Another landmark reform of current government is introduction of bankruptcy code with an aim to speed up resolution of NPAs choking banking sector growth. However, India has yet to master the process and present delays, litigation etc have slowed the NPA recovery process further creating a risk aversion among the corporate lenders. Overdose of structural reforms, curb on cash economy and regressive taxations have created a vicious environment for entrepreneurs and investors.
There are also certain structural reasons for current economic slowdown. Penetration of many consumer items is so high that there is a little room for a significant growth. Preference for share mobility, city congestion, and technology enabled taxi aggregators have reduced propensity to own cars.

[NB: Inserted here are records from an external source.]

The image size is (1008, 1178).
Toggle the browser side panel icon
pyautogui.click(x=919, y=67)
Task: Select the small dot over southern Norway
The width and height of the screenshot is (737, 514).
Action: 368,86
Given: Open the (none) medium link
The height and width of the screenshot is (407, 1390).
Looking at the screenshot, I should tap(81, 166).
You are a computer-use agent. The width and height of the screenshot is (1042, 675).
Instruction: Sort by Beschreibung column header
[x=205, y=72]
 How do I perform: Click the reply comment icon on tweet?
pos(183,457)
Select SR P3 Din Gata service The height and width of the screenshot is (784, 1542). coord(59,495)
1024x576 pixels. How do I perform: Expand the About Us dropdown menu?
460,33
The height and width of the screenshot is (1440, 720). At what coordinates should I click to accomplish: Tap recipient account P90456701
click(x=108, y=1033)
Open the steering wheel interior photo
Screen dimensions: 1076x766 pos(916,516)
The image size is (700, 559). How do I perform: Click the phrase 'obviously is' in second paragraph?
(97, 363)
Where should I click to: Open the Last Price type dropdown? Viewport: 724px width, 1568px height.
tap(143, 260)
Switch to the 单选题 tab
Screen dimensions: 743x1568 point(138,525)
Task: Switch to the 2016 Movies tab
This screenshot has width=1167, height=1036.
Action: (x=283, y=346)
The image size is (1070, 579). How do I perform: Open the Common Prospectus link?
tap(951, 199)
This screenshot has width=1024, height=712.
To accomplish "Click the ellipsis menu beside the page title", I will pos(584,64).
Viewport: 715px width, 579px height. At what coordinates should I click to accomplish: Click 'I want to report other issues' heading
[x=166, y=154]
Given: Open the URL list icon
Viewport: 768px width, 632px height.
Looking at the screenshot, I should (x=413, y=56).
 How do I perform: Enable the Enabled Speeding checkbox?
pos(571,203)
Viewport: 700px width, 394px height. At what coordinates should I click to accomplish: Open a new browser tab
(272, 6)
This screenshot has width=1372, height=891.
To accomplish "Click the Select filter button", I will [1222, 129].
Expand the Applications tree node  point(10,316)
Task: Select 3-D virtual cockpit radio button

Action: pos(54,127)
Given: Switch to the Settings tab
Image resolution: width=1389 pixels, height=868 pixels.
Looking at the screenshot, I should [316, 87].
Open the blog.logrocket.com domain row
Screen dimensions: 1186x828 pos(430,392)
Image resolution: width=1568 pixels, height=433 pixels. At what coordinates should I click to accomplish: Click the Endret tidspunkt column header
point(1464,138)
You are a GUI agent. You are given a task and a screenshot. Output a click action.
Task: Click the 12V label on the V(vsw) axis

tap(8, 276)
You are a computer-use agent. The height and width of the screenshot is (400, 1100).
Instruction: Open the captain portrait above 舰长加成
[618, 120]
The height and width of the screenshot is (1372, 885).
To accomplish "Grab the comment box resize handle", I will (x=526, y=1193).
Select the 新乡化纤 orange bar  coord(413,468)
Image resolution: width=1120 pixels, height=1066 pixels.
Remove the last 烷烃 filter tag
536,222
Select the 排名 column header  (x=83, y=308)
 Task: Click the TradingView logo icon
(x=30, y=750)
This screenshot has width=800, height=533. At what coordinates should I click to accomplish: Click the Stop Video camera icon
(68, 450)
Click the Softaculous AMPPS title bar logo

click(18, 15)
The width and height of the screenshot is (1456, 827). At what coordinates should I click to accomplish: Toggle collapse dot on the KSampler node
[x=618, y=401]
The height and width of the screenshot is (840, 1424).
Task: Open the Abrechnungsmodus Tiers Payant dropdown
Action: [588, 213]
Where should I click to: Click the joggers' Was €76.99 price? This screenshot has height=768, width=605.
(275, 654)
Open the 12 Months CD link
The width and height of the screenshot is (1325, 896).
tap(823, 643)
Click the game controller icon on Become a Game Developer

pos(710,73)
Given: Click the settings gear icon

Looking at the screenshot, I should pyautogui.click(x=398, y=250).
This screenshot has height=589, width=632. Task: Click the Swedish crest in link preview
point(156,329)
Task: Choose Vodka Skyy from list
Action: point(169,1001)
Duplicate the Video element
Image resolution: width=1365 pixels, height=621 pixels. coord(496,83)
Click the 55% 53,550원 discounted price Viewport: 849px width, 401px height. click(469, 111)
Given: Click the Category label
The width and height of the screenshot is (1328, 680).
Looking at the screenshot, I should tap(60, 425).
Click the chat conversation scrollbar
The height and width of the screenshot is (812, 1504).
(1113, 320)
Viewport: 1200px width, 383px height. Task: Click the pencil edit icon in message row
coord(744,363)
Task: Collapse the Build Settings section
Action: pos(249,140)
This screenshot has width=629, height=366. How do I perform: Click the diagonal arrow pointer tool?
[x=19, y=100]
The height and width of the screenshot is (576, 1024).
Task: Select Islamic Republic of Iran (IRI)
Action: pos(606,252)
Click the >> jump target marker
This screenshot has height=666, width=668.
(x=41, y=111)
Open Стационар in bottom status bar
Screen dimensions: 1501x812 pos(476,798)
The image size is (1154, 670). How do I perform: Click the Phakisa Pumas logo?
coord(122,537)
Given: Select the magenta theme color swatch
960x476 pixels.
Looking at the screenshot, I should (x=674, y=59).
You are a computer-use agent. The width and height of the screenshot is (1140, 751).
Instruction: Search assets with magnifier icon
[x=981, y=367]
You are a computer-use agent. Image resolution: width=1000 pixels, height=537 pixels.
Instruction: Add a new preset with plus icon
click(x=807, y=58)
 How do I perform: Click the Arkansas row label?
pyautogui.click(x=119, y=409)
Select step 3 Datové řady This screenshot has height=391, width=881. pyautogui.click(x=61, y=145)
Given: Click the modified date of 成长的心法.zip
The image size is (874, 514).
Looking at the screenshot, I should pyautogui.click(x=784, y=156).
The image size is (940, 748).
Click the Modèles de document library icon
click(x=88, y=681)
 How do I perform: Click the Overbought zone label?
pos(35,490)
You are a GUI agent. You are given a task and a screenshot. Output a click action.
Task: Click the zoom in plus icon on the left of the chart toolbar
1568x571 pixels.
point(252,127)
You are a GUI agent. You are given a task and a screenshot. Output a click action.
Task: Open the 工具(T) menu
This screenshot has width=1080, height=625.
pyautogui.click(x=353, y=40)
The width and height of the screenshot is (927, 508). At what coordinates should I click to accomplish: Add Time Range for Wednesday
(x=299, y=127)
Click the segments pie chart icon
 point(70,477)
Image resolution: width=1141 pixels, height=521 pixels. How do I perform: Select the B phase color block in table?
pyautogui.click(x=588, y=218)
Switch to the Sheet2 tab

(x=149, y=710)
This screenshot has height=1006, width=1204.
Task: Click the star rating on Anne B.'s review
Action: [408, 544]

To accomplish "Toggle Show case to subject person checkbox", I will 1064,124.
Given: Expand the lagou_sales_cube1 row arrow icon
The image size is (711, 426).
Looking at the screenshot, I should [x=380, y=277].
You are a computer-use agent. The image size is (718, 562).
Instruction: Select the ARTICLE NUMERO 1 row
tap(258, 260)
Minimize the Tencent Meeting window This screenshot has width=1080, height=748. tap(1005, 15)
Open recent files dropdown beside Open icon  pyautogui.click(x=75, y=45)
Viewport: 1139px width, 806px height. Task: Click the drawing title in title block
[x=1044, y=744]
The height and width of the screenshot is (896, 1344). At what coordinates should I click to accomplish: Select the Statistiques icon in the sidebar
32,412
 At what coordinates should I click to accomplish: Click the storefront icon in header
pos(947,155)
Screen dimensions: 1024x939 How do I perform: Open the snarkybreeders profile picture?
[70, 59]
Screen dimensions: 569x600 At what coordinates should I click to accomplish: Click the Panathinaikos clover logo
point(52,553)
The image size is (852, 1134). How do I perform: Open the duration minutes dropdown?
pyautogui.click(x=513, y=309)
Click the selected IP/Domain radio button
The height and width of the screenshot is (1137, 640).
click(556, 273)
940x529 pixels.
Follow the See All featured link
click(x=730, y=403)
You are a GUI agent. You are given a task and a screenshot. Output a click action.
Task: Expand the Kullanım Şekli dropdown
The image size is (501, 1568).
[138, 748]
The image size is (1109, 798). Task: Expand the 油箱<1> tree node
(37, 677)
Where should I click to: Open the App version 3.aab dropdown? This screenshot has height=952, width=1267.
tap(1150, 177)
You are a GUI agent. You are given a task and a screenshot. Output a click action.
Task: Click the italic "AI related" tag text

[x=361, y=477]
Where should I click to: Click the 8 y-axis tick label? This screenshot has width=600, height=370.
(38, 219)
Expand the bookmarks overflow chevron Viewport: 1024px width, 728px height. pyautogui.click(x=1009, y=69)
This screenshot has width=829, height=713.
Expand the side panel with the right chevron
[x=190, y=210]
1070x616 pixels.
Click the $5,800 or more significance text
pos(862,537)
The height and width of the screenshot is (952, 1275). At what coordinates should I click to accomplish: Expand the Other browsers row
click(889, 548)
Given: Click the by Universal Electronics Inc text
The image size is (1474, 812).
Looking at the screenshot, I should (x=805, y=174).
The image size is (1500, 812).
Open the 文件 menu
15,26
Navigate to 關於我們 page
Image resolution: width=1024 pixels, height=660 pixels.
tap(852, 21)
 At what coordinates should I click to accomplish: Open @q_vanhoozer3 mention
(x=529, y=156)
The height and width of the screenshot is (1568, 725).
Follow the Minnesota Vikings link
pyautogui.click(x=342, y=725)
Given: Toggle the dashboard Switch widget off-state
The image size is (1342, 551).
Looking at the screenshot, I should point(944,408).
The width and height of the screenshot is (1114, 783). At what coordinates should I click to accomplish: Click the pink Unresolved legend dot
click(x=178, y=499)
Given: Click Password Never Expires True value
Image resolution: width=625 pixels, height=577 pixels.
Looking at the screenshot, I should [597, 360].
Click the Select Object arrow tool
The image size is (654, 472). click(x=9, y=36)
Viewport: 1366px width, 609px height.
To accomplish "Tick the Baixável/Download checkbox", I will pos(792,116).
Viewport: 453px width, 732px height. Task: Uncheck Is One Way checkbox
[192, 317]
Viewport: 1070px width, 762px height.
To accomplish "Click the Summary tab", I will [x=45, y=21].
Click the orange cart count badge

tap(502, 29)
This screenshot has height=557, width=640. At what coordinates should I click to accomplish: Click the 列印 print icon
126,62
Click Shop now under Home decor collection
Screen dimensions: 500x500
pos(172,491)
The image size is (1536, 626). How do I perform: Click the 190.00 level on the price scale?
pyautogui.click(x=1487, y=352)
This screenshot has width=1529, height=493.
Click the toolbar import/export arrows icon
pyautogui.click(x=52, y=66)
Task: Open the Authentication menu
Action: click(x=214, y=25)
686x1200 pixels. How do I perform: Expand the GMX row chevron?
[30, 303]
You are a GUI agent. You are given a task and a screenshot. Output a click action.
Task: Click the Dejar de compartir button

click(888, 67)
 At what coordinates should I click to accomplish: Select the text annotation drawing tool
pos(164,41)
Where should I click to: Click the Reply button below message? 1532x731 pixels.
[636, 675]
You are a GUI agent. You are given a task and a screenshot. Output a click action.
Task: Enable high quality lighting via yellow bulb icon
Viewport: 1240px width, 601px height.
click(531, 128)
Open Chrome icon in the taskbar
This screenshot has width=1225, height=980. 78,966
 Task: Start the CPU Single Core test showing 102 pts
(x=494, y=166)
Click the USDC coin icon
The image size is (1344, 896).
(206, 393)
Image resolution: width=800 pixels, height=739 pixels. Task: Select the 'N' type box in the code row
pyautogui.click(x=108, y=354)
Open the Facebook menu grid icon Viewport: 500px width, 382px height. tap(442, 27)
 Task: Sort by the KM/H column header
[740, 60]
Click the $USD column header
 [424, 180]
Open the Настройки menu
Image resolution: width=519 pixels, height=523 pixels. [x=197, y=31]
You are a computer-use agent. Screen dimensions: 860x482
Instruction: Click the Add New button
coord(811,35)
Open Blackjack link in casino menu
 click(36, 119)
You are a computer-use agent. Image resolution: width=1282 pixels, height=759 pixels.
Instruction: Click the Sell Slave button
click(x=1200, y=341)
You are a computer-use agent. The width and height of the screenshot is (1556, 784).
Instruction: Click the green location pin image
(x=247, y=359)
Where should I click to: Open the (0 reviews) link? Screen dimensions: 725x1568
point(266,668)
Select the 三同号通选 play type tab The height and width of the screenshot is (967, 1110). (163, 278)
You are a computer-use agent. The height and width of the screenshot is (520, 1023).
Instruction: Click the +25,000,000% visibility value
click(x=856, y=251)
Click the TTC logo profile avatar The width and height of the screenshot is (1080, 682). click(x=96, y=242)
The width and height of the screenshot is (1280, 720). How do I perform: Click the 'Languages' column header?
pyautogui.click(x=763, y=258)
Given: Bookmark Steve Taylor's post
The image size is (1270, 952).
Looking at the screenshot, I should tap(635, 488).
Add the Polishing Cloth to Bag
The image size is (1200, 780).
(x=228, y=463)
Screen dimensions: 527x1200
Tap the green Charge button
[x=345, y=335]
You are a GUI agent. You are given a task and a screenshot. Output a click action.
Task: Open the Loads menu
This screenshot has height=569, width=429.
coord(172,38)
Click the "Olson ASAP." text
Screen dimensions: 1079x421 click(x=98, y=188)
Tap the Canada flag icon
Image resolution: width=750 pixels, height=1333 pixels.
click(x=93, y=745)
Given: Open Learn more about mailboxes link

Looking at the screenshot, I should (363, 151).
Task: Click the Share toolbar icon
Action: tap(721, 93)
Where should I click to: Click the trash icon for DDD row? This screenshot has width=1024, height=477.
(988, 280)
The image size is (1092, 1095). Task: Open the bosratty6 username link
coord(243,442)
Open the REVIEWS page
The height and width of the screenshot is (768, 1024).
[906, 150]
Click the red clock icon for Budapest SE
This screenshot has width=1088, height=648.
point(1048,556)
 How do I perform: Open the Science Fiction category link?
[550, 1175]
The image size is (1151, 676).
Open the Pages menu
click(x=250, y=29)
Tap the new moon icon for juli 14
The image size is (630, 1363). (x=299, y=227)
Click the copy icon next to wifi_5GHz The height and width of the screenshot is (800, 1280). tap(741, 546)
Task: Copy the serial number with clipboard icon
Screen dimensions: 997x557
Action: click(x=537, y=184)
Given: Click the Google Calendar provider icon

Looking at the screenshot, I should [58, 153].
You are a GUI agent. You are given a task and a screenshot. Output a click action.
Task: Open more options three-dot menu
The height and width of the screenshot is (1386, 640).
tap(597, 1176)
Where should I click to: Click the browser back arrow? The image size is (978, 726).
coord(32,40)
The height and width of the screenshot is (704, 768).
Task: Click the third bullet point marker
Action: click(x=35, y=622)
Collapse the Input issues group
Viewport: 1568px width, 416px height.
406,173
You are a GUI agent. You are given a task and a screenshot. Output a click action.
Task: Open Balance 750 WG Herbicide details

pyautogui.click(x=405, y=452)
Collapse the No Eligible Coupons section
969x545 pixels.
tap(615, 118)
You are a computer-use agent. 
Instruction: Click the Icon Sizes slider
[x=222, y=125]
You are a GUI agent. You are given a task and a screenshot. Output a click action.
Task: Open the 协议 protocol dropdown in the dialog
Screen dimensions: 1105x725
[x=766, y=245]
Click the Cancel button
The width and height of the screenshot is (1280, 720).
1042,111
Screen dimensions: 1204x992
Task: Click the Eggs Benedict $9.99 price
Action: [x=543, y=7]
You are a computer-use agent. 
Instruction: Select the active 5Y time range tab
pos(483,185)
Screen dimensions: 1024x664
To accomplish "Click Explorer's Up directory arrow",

E-commerce market places have reduced middlemen traders resulting in higher stress in trader middle class communities. Though e-commerce and food delivery market places have created many jobs related to delivery of goods & services at door step, general skill set of employable youth is not in sync with current skilled set require in the age of digital business environment, resulting into unemployment due to job skill mismatch.
If timely actions were not taken, current economic slowdown has potential to deteriorate further. Certain confidence building measures (CBMs) are required to halt slowdown in certain sectors and ignite dampened animal spirit of investors and entrepreneurs. Government should at least roll back the regressive tax measures affecting foreign investors taken in recent budget. Government should announce stimulus for auto sectors through combination of GST rate cuts and fiscal incentives. Income support scheme announced for farmers in last budget coupled with normal monsoon will help reviving rural demand. In global deflationary environment where yield on most of the developed economies are in negative territory, a proper tax incentive scheme for foreign investors looking for yield based investment from infrastructure sector can attract much needed capital required for India’s infrastructure development. RBI also has a room to significantly reduce rate further due to slowing growth and deflationary demand environment, and due to excess system liquidity, interest rate transmission seems possible this time unlike in past. Excess reserve held by RBI can be transferred to government for productive use and can provide much required stimulus for the slowing economy. These CBMs should be announced or implemented as early as possible to stop economic slowdown and revive animal spirit of economic stakeholders, otherwise historical second term win of Modi – Modi 2.0 will be a lost opportunity.